Secondary glaucoma occurs due to other eye problems such as an eye injury, inflammation, certain drugs like steroids and advanced cases of cataract or diabetes. It can be treated with medications, laser or surgery. Secondary Glaucoma types include Exfoliative Glaucoma, Neovascular Glaucoma, Pigmentary Glaucoma, Traumatic Glaucoma, Uveitic Glaucoma and Congenital Glaucoma.
Patients who schedule routine eye exams are often at lower risk for developing glaucoma. Those with high risk factors (African descent, diabetics, family history or a parent or brother or sister with glaucoma) are considered high risk and should be tested every year after age 35. Other ways to prevent or slow the progression of glaucoma include leading a healthy lifestyle, including good nutrition and regular exercise, and wearing protective eyewear to avoid trauma to the eye.
There are many ways to diagnose glaucoma. A Tonometry Test uses numbing eye drops and a tonometer to measure the inner pressure of the eye. Ophthalmoscopy examines the shape and color of the optic nerve for glaucoma damage through dilation. Perimetry is a visual field test using a moving light to asses your peripheral vision. A Gonioscopy exam is a test where a contact lens is used to determine if the angle where the iris meets the cornea is closed or blocked. A Pachymetry test uses a pachymeter probe to measure the thickness of the cornea. A pupil exam can identify optic nerve asymmetry. Lastly, advanced imaging techniques of the optic nerve can be used to identify pathology.
When we treat glaucoma, we reduce the pressure inside your eye. It’s often treated with eye drops, an in-office laser, minimally invasive surgery or traditional glaucoma surgery. We work with each patient to evaluate symptoms, understand your challenges and propose the best plan for recovery.

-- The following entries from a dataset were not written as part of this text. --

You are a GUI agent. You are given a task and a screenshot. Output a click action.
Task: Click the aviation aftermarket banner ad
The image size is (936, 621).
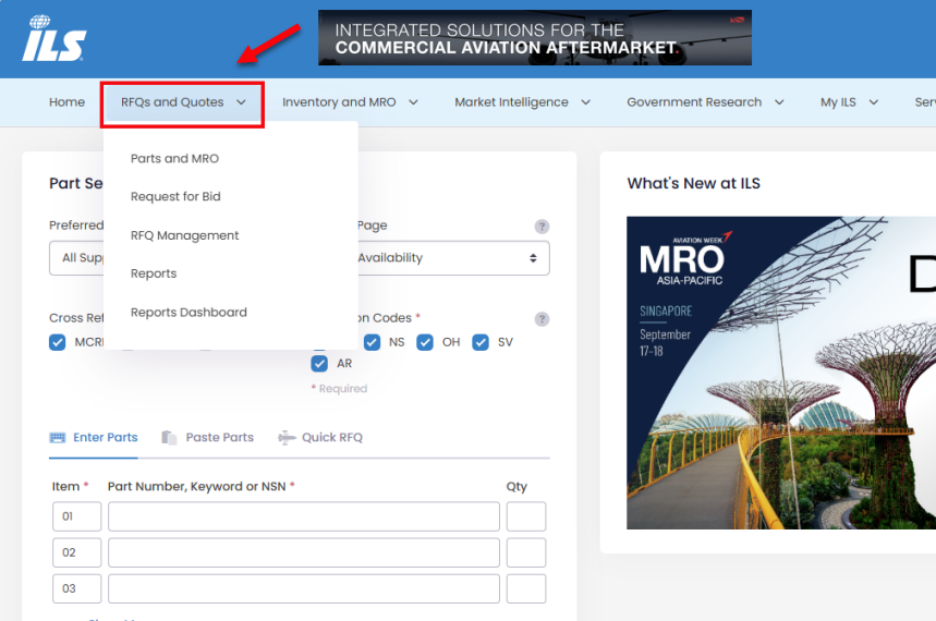pyautogui.click(x=533, y=37)
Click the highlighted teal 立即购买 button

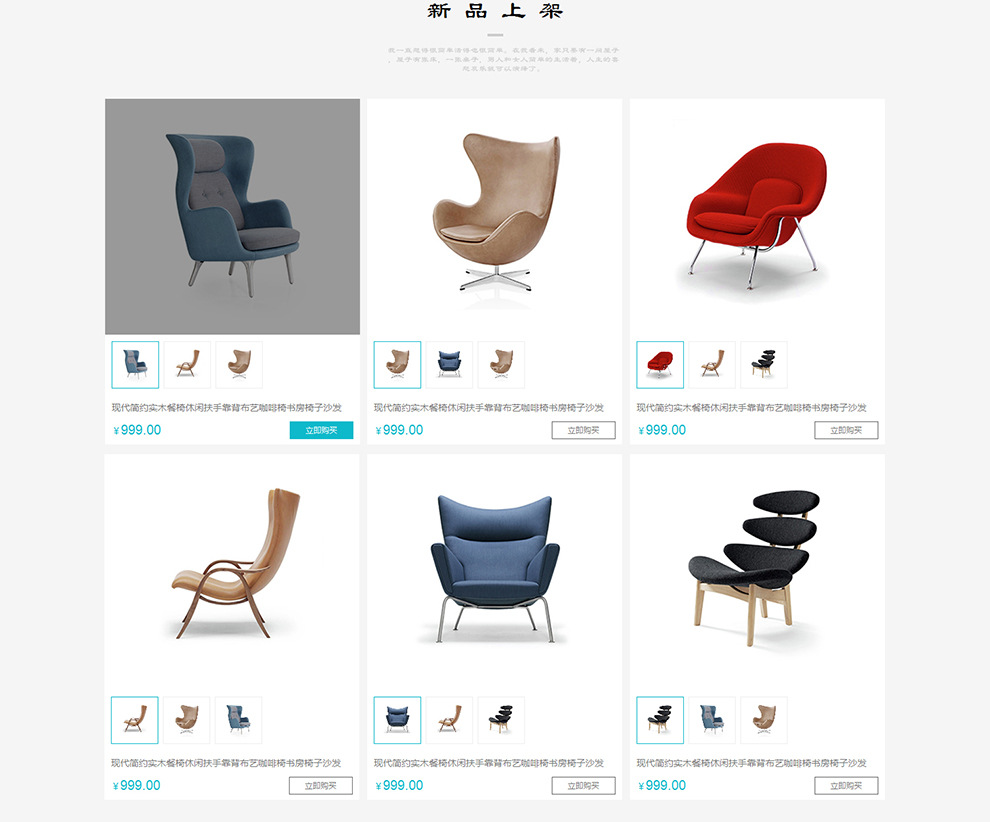pos(321,430)
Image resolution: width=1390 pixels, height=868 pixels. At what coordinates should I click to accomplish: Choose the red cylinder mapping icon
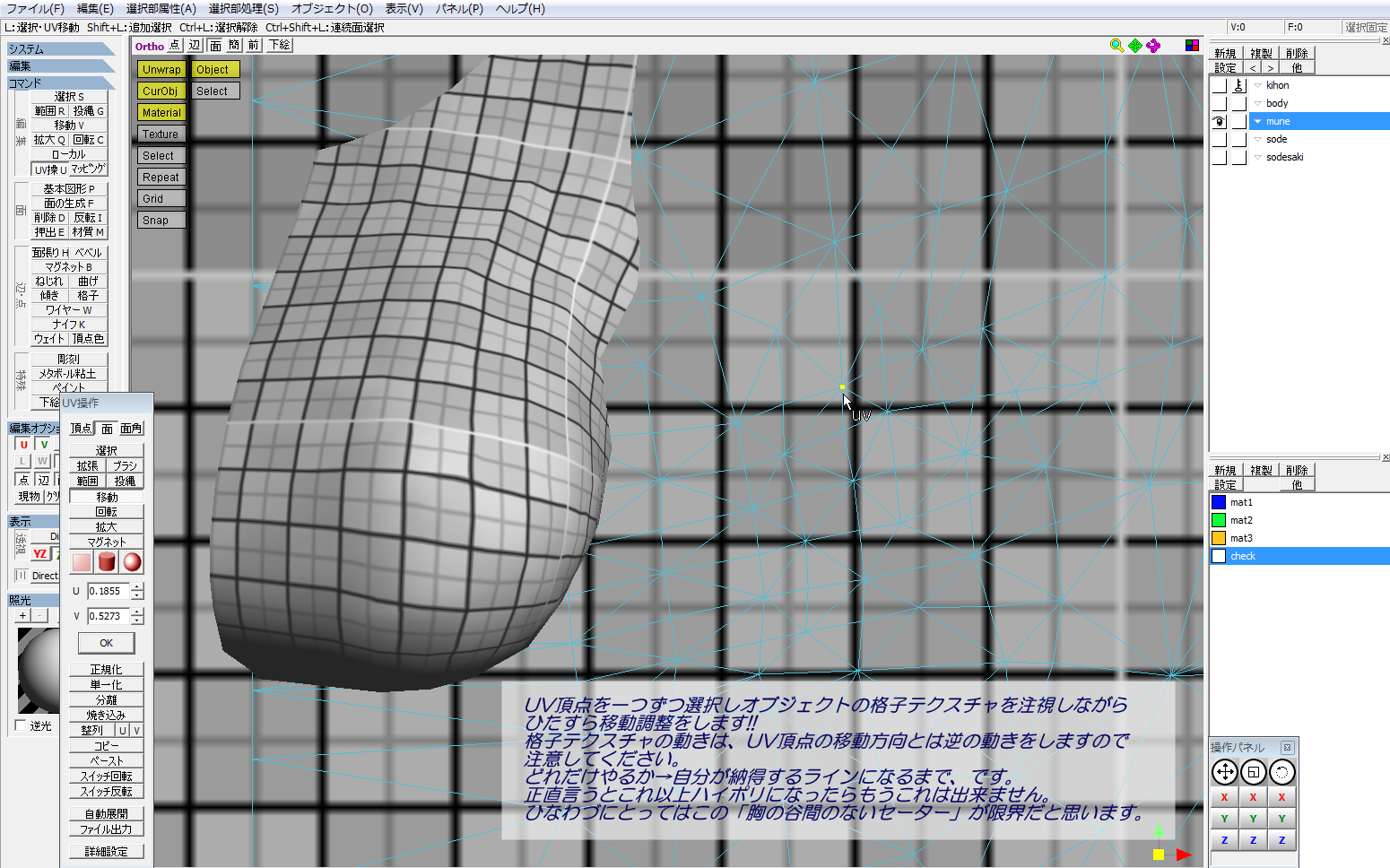pyautogui.click(x=107, y=562)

There are several classes of eye drops used to lower the eye‘s pressure to stop the progression of glaucoma. Once started, this is usually a lifetime of treatment.
This in-office, non-invasive procedure allows the eye to drain fluid more efficiently, lowering eye pressure and slowing further progression of glaucoma in the affected eye. Many patients will choose this laser procedure instead of beginning chronic eye drop treatment.

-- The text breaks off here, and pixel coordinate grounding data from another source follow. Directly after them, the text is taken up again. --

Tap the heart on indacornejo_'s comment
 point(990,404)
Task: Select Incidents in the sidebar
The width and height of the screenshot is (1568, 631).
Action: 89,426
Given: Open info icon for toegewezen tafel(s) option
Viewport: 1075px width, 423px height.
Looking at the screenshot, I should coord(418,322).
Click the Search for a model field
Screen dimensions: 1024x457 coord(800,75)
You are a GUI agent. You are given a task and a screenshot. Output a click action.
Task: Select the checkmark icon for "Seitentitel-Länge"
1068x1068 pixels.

An iridotomy is performed on patients who have narrow angles, closed-angle glaucoma, or pigmentary glaucoma. During this procedure, the surgeon makes a small hole in the iris to reestablish normal drainage.
A mildly invasive surgery, where we implant a stent in the eye that drains fluid, reduces eye pressure and helps prevent future vision loss.
Our skilled glaucoma surgeons will create an entirely new drainage system for the eye, bypassing the problematic normal drain mechanism and reducing eye pressure.
Our skilled glaucoma surgeons place a glaucoma device to drain fluid from the eye, bypassing the problematic normal drain mechanism and reducing eye pressure.
This laser procedure allows patients to be treated for their glaucoma during cataract surgery. We use a small camera along with a laser to lower eye pressure.
iStent, goniotomy, hydrus and OMNI are newer surgery innovations that lower eye pressure with a smaller incision than traditional glaucoma surgeries. These surgeries typically do not lower eye pressure as well as a trabeculectomy or tube shunt, but they have less risk and a quicker recovery.